Он подошел к стене и вслух стал читать цены на проезд до Тифлиса:
– Первый класс – два рубля пятьдесят пять копеек. Второй класс – рубль пятьдесят три копейки. Третий класс – рубль две копейки. Нико, в третий класс возьми билеты. Слышишь?
Город, несмотря на утренний час, встретил их духотой и гомоном.
– Давай сюда! – кричали на вокзальной площади извозчики. – Эх, барин, прокачу. Ваши высокоблагородия, прошу ко мне! До Авлабара сорок копеек! За час – шестьдесят копеек! А ну, кому дрожки! Кому подешевле – дрожки!
Сандро повел всех к вагончику конки.
– Заедем к Михо Бочоридзе, – сказал он, – может быть, узнаем подробности, посоветуемся.
Лошади тронулись. Навстречу, занимая всю улицу, шла развеселая компания: впереди, в широченных шароварах, в крохотных фуражках, с длинными цветными платками в руках, выплясывали друг перед другом, словно вывинчиваясь из мостовой, два кинто. За ними ковылял багровый длинноусый шарманщик, а позади, обнявшись и покачиваясь, брели торговцы вином – микитаны.
Они остановили конку. Один из микитанов поднял кувшин с вином и сказал:
– Я Микич. Всю ночь пили. День тоже будем пить. Вот вино, вот стакан. Пока каждый не выпьет, конка не пойдет.
Первый стакан поднесли кондуктору. Датико что-то сказал Микичу. Микич со стаканом в руке поднялся на ступеньки вагона и поклонился Захарию.
– Ты отец хорошего сына. За твое здоровье, за здоровье Ладо. Пусть скорее на свободу выйдет.
Он выпил вино, прижал руку к груди, сошел, и вагончик двинулся дальше.
Пассажиры стали перешептываться, поглядывая украдкой на священника. Кондуктор, перехватывая поручни, пробрался к кучеру, тот остановил лошадей и подошел к Захарию.
– Я знаком с Ладо, отец, говорил с ним. Если понадобится – всю тюрьму разнесем, камня на камне не оставим, а Ладо выручим. Пусть только знак подаст.
Они поехали на Авчальскую улицу, оттуда на Мостовую, вышли из конки и повернули на Михайловскую улицу. Здесь работал бухгалтером винного склада Михо Бочоридзе. Он сказал, что знает только одно – Ладо пожертвовал собой, чтобы спасти нескольких своих товарищей, рабочих. Связь с ним еще наладить не удалось, и неизвестно пока, в какой камере его держат. Взять адвоката власти вряд ли разрешат.
Возле Бочоридзе стоял небольшого роста горбатый парень.

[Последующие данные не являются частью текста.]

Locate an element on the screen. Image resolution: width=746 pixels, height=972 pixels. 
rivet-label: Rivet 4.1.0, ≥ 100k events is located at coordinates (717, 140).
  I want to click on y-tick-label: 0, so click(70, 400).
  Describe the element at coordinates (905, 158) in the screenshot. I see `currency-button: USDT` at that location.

– Не беспокойся, отец, – сказал он вполголоса, – если с Ладо что-нибудь случится, мы отомстим. Даю тебе слово. Десяти жандармам головы отрежу!
Захарий отшатнулся от него и перекрестился.

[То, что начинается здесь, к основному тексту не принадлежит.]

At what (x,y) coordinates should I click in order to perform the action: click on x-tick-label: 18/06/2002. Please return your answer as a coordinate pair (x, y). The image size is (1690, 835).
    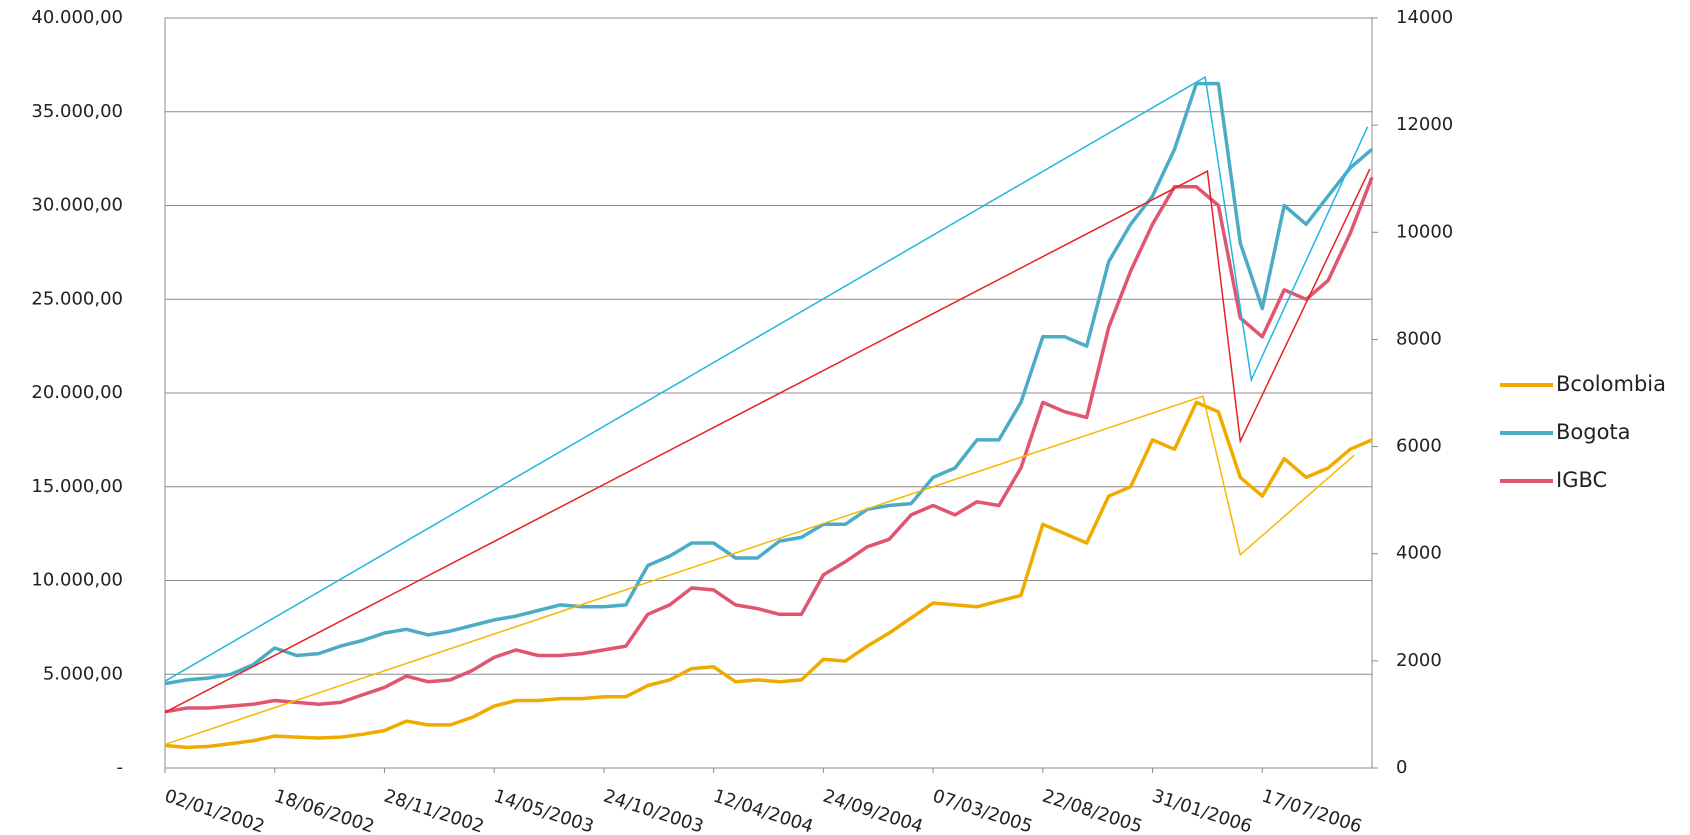
    Looking at the image, I should click on (324, 810).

– Всякое беззаконие – как обоюдоострый меч, – глухо произнес он, – так раны не лечатся.
– Ты слишком много болтаешь, Темур, – рассердился на горбуна Бочоридзе.
Они поехали к майданскому мосту, поднялись к воротам Метехского замка.
Дежурный офицер, вызванный часовым, пробурчал, что не имеет разрешения на прием передачи и вообще не знает, содержится ли в тюрьме Владимир Кецховели. Оглядев с головы до ног Захария, он смягчился и посоветовал обратиться в губернское жандармское управление.
Датико и Сандро отправились в книжную лавку Чичинадзе, поискать книги, которые просил Ладо, а Захарий с Нико поехали в жандармское управление.
Никто не хотел разговаривать с отцом и братом политического арестанта. Каждый чиновник, узнав, в чем дело, отправлял их к другому, тот – к третьему, и, в конце концов, кто-то, сжалившись, объяснил, что они напрасно ходят, что до окончания следствия им не дадут свидания с заключенным.